All of the data below is to be repeated exactly, except for the pictures.
=== Data for this task ===
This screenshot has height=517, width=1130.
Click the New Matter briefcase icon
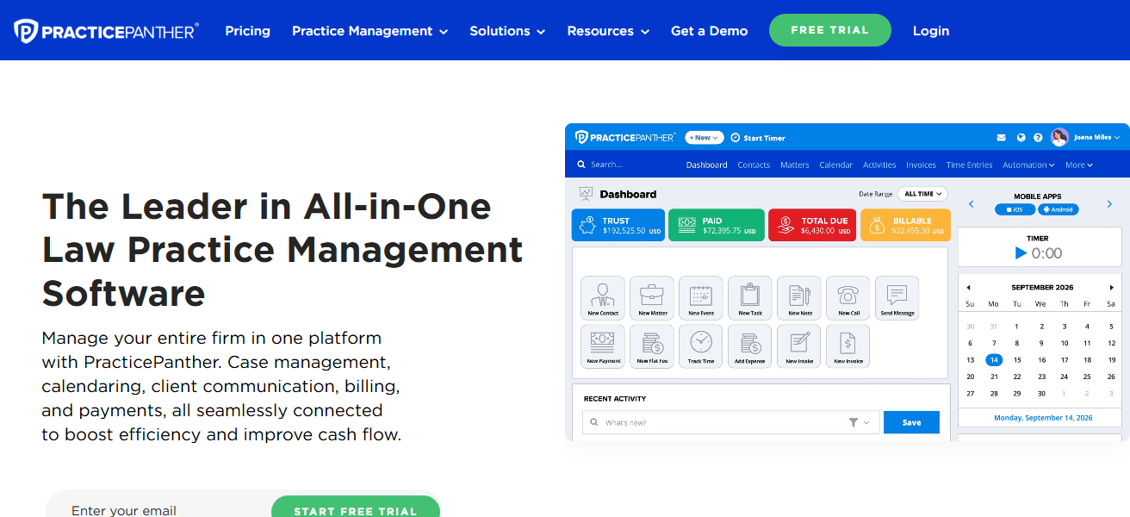(x=652, y=298)
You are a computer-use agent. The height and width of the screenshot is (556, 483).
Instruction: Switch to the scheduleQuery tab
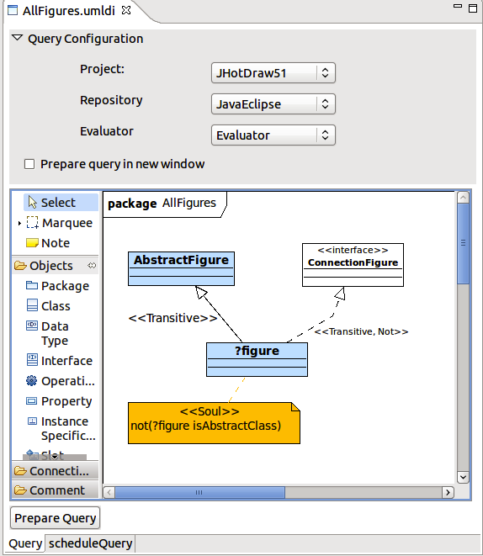(90, 543)
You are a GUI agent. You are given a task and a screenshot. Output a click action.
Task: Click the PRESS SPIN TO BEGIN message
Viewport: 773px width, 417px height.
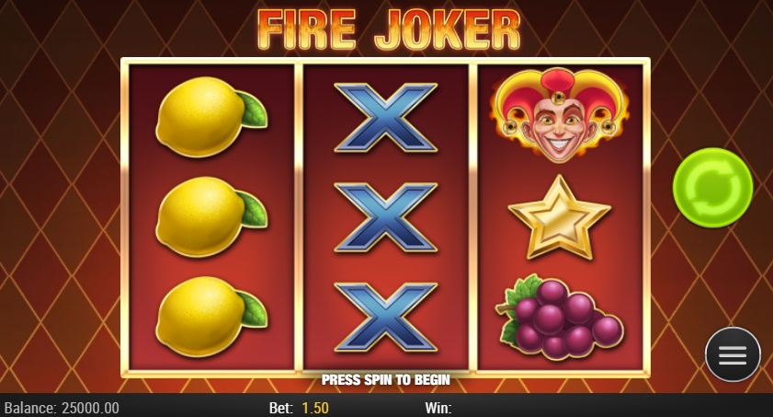pyautogui.click(x=385, y=379)
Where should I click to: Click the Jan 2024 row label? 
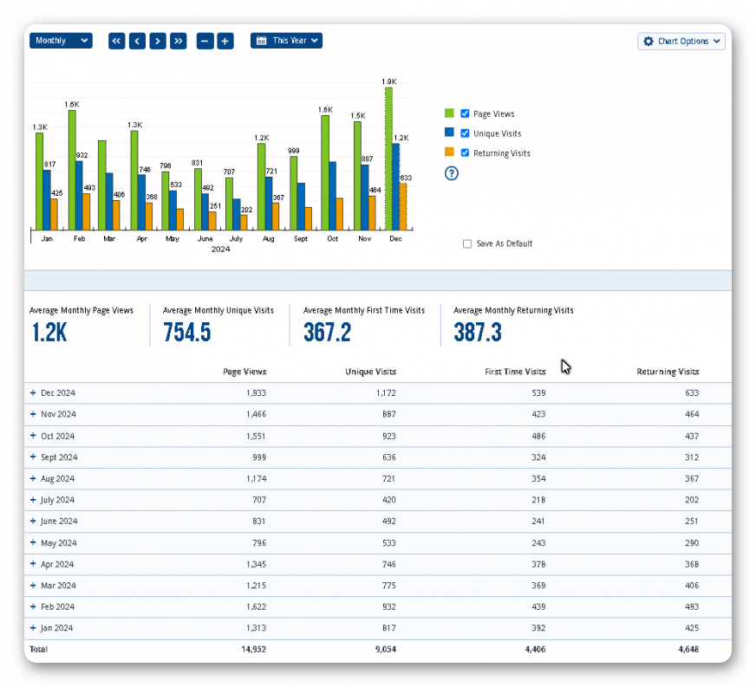57,628
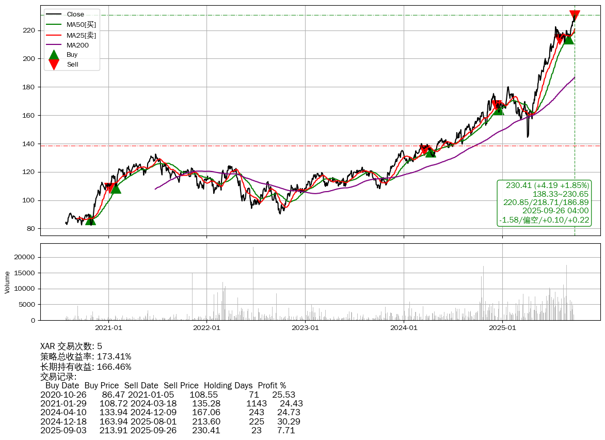Viewport: 605px width, 440px height.
Task: Click the Profit % column header
Action: pos(272,386)

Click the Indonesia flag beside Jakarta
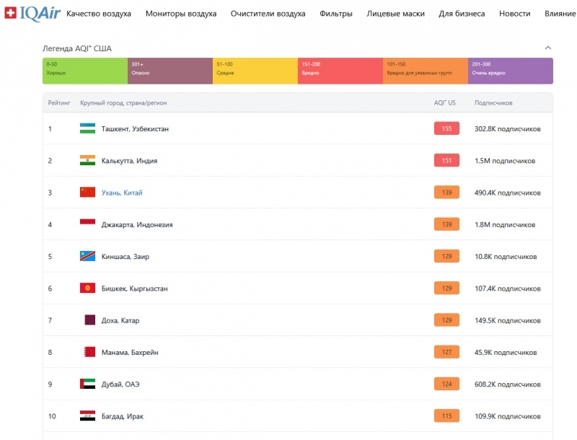point(87,224)
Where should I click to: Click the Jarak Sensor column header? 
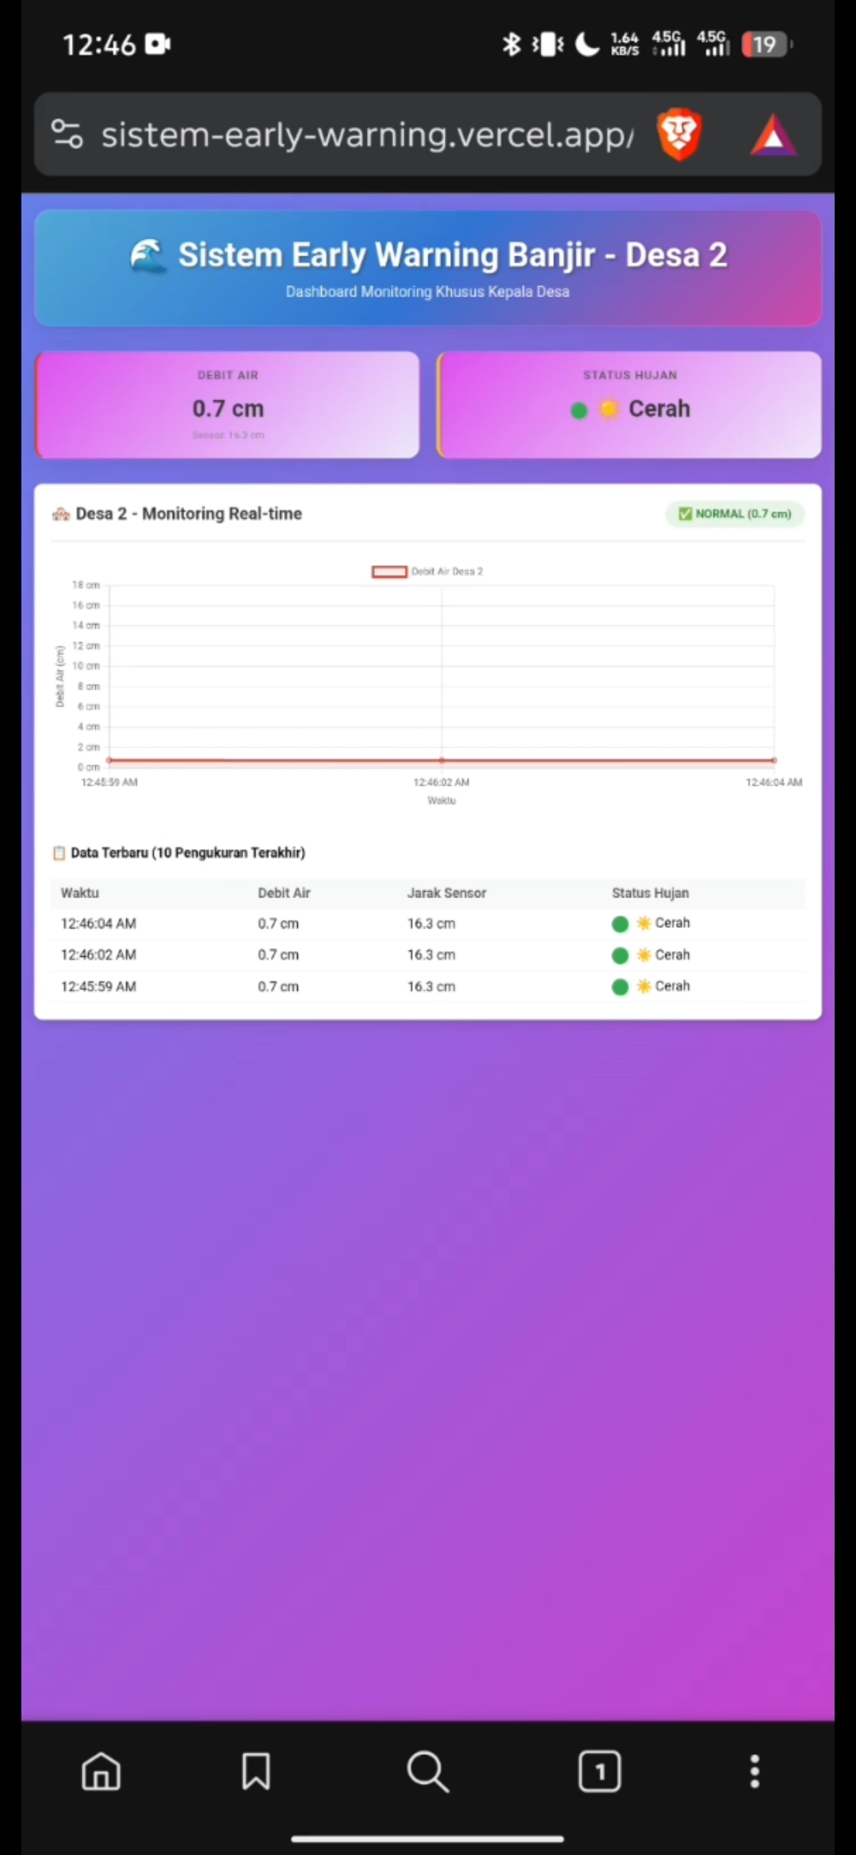pyautogui.click(x=446, y=893)
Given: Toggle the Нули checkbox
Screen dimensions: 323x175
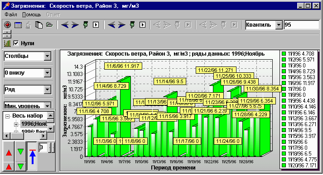Looking at the screenshot, I should 16,43.
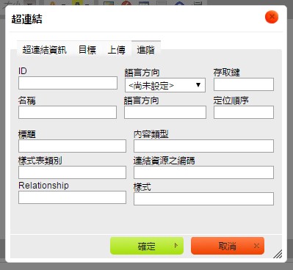
Task: Click the dropdown arrow next to <尚未設定>
Action: [x=198, y=85]
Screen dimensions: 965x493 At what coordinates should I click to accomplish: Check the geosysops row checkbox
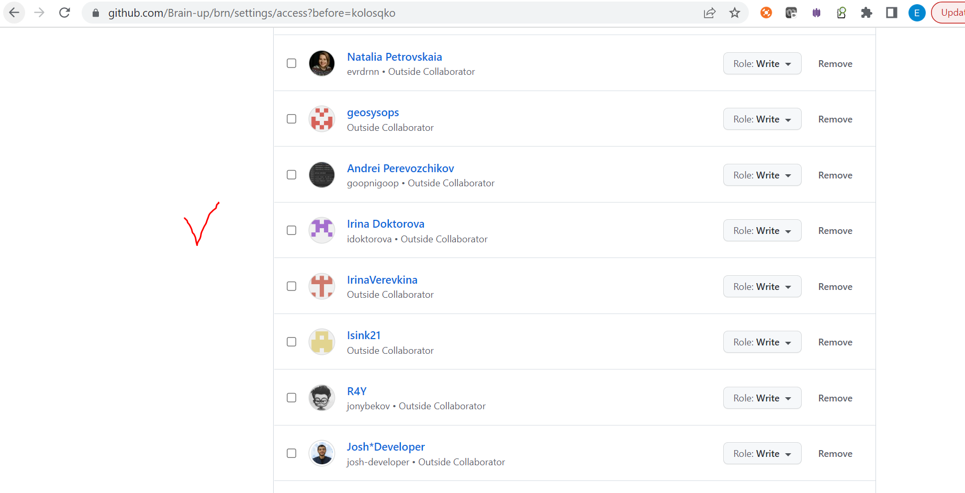coord(291,119)
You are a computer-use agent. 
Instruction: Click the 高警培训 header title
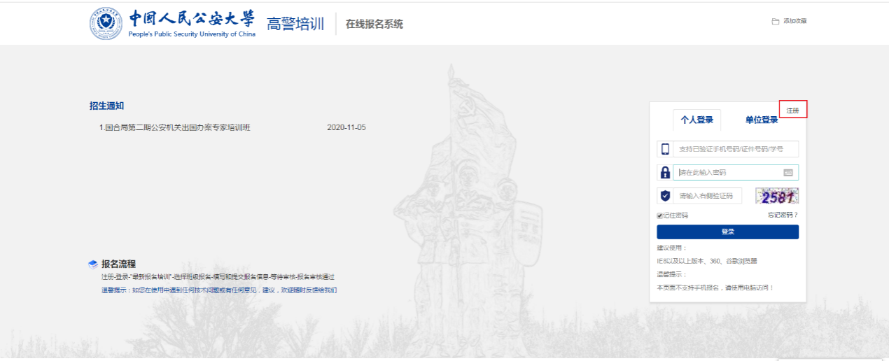[x=295, y=24]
===
» The completed task:
This screenshot has height=517, width=1130.
Click the New Matter briefcase icon
(x=652, y=298)
You are a computer-use agent. The height and width of the screenshot is (556, 483).
Instruction: Switch to the scheduleQuery tab
(90, 543)
You are a GUI agent. You are given a task and a screenshot. Output a click action.
Task: Click the PRESS SPIN TO BEGIN message
Viewport: 773px width, 417px height.
pyautogui.click(x=385, y=379)
Where should I click to: Click the Jan 2024 row label? 
57,628
Viewport: 605px width, 440px height.
Task: Click the Profit % column header
Action: pos(272,386)

Click the Indonesia flag beside Jakarta
point(87,224)
Where should I click to: Click the Jarak Sensor column header? 
pyautogui.click(x=446, y=893)
Given: Toggle the Нули checkbox
Screen dimensions: 323x175
Looking at the screenshot, I should 16,43.
Task: Click the dropdown arrow next to <尚未設定>
Action: [x=198, y=85]
Screen dimensions: 965x493 At what coordinates should I click to accomplish: Check the geosysops row checkbox
coord(291,119)
You are a computer-use agent. 
Instruction: Click the 高警培训 header title
[x=295, y=24]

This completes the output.